▶ **Work to complete**: Return the saved entries below verbatim, from their first line up to and including the line containing "click(x=224, y=289)". Omit the pictures from your answer.

Saved entries:
>> start

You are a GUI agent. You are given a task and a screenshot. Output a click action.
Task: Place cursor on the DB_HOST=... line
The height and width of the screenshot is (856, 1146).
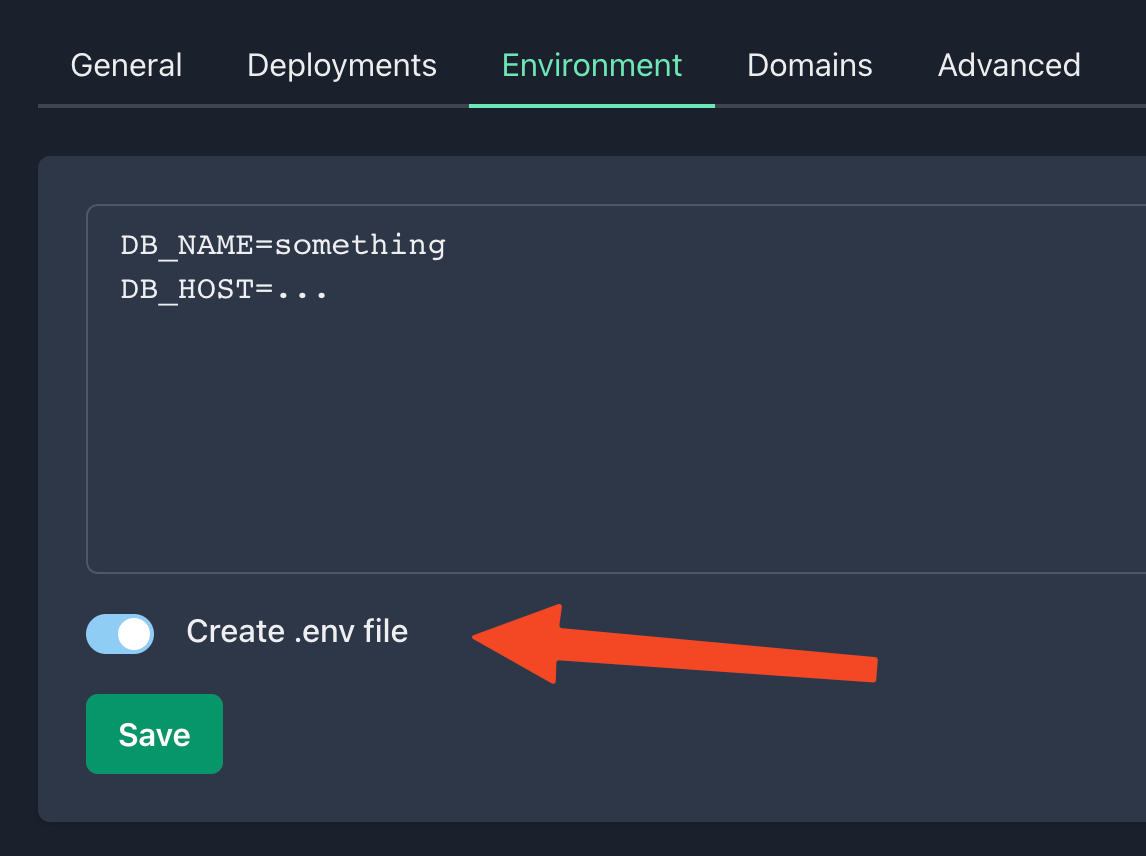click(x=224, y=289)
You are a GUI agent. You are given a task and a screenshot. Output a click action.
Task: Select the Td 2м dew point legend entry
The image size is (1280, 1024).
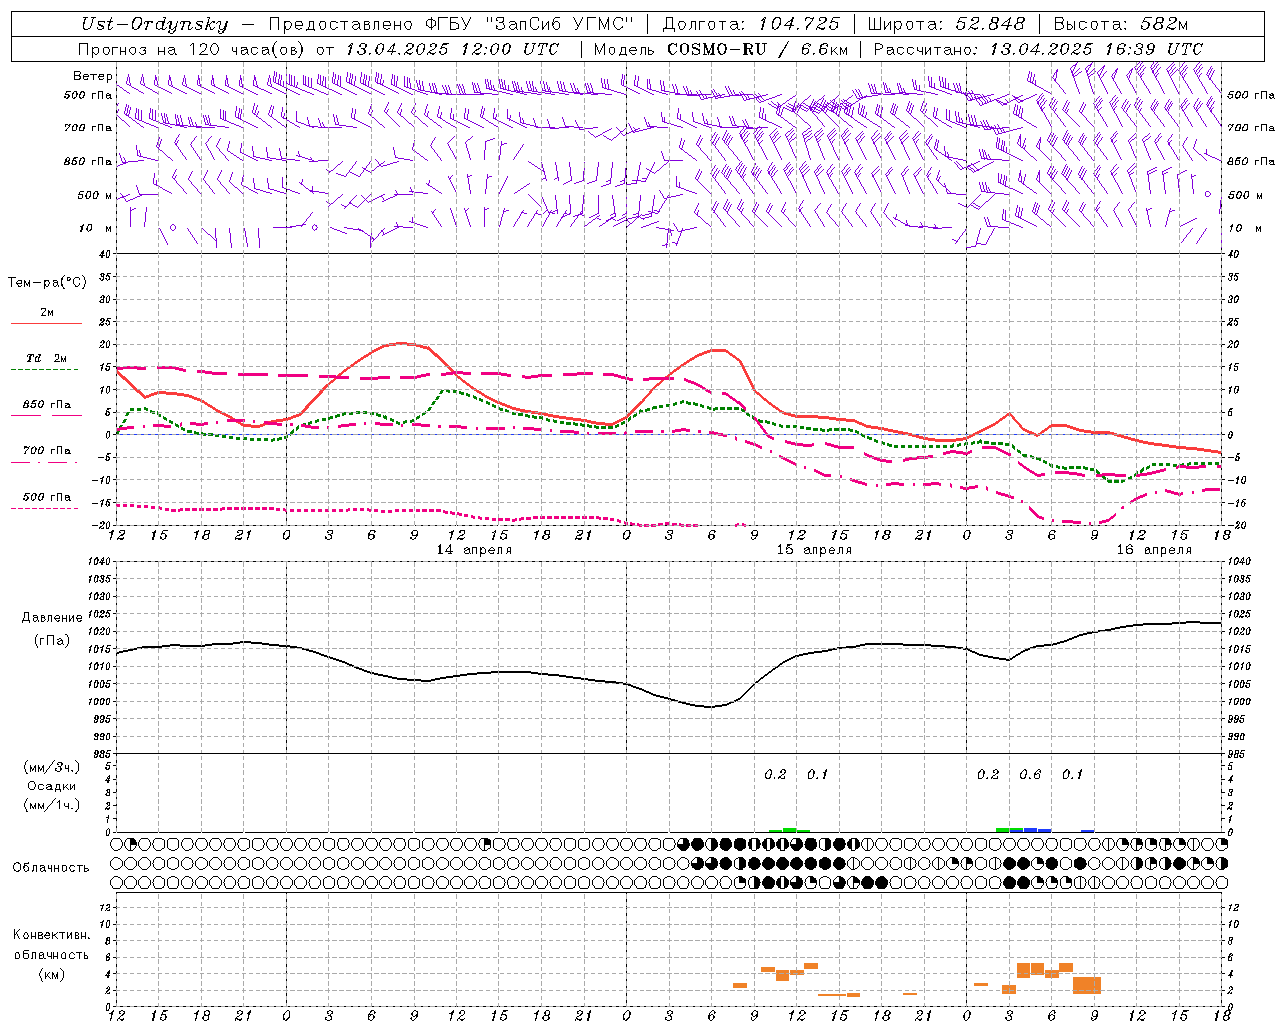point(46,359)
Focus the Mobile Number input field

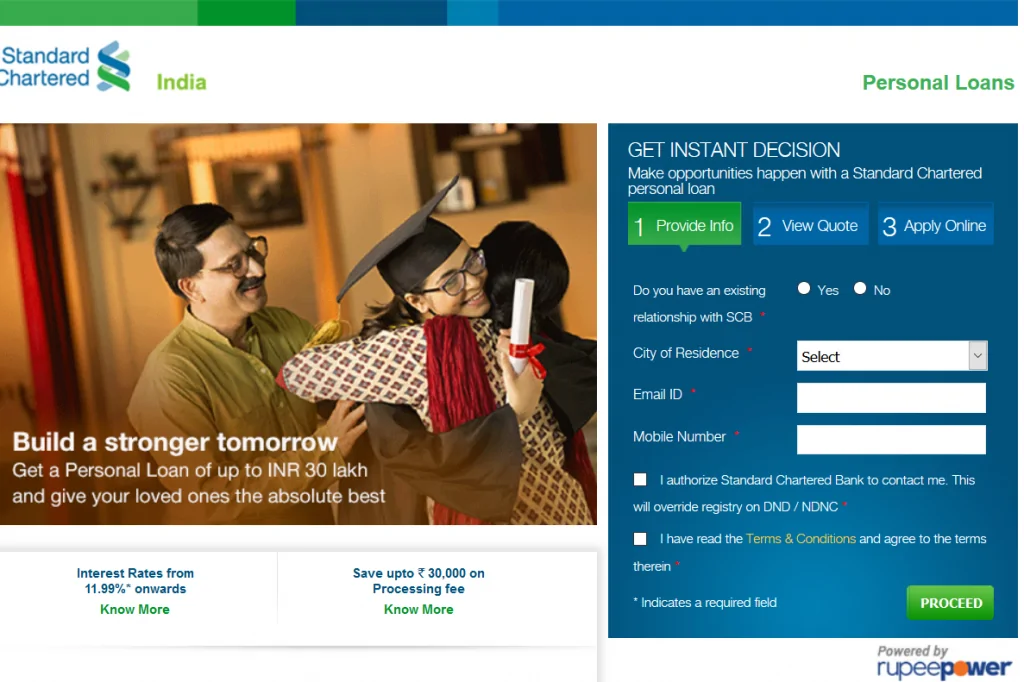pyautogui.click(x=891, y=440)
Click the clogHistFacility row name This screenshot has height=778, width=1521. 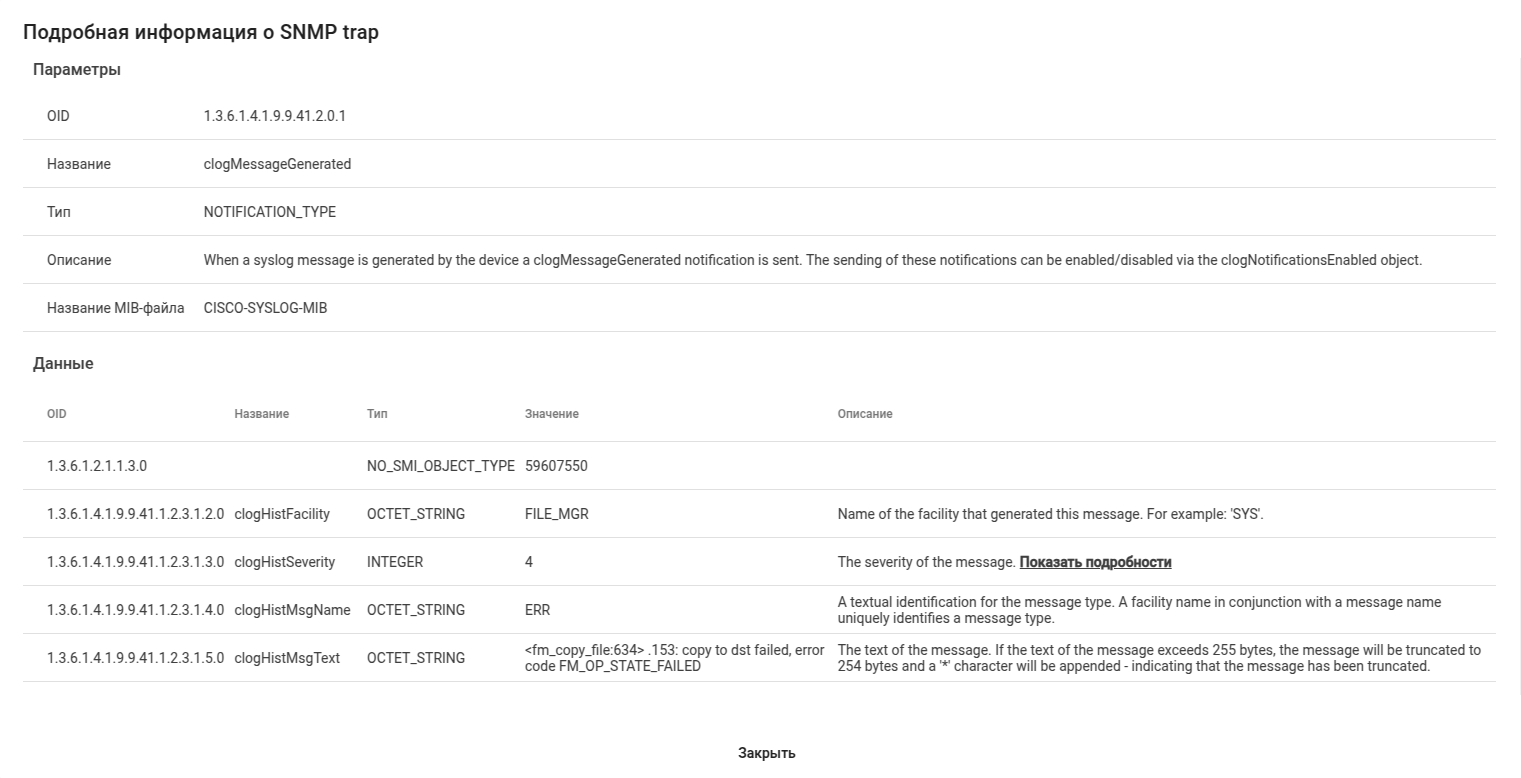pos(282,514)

>> end

▶ **Exercise output**:
You are a GUI agent. You are given a task and a screenshot. Output a click action.
Task: Place cursor on the DB_HOST=... line
The height and width of the screenshot is (856, 1146).
click(x=224, y=289)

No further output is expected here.